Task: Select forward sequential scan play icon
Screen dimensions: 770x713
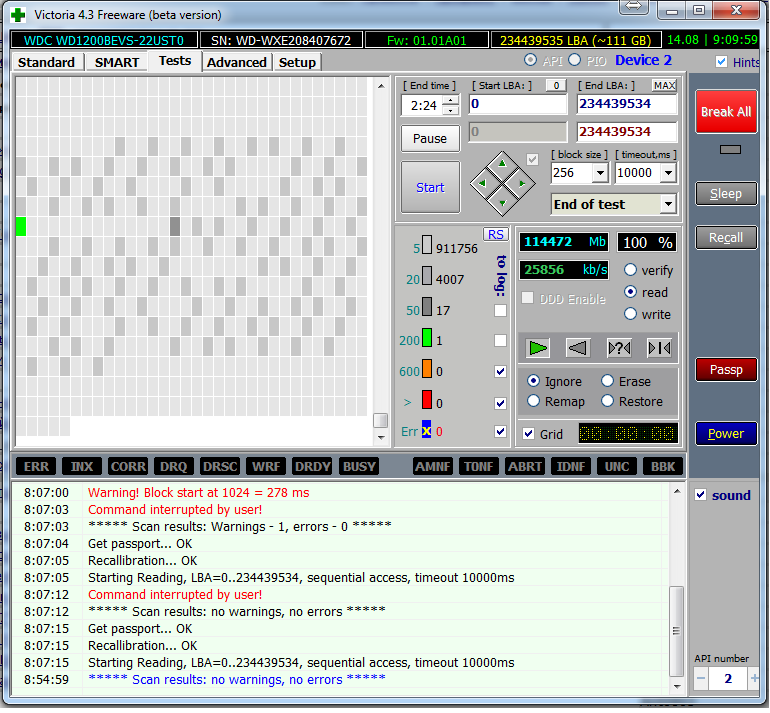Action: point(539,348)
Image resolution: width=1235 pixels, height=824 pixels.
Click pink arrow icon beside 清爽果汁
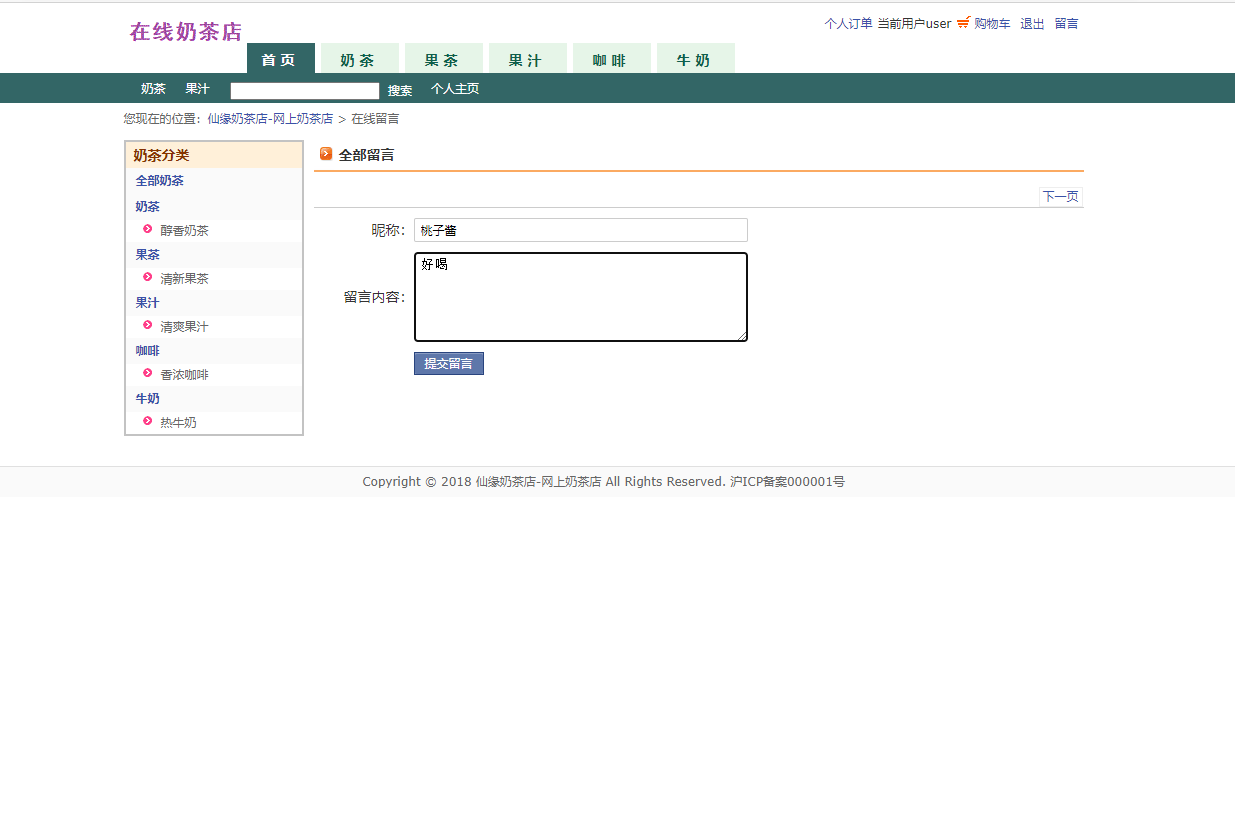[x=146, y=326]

-=-=-

Do wykonania | Przedstaw wszystkie wiersze powyższego materiału w tabeli Markdown z kolumnami „Nr” i „Wiersz materiału”, pomijając puste wiersze. Nie umieszczaj w odpowiedzi obrazów.

Pełna odpowiedź |
| Nr | Wiersz materiału |
|---|---|
| 1 | Task: Select forward sequential scan play icon |
| 2 | Screen dimensions: 770x713 |
| 3 | Action: point(539,348) |
| 4 | Image resolution: width=1235 pixels, height=824 pixels. |
| 5 | Click pink arrow icon beside 清爽果汁 |
| 6 | [x=146, y=326] |